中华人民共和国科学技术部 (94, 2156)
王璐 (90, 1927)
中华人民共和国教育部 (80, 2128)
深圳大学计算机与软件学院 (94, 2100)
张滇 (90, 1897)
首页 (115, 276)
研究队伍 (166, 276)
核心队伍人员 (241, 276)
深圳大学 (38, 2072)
**********
■ **Task directions**:
Your answer should be the full listing, copied exactly.

■ **Response to the exercise**:
中华人民共和国科学技术部 (94, 2156)
王璐 (90, 1927)
中华人民共和国教育部 (80, 2128)
深圳大学计算机与软件学院 (94, 2100)
张滇 (90, 1897)
首页 (115, 276)
研究队伍 (166, 276)
核心队伍人员 (241, 276)
深圳大学 (38, 2072)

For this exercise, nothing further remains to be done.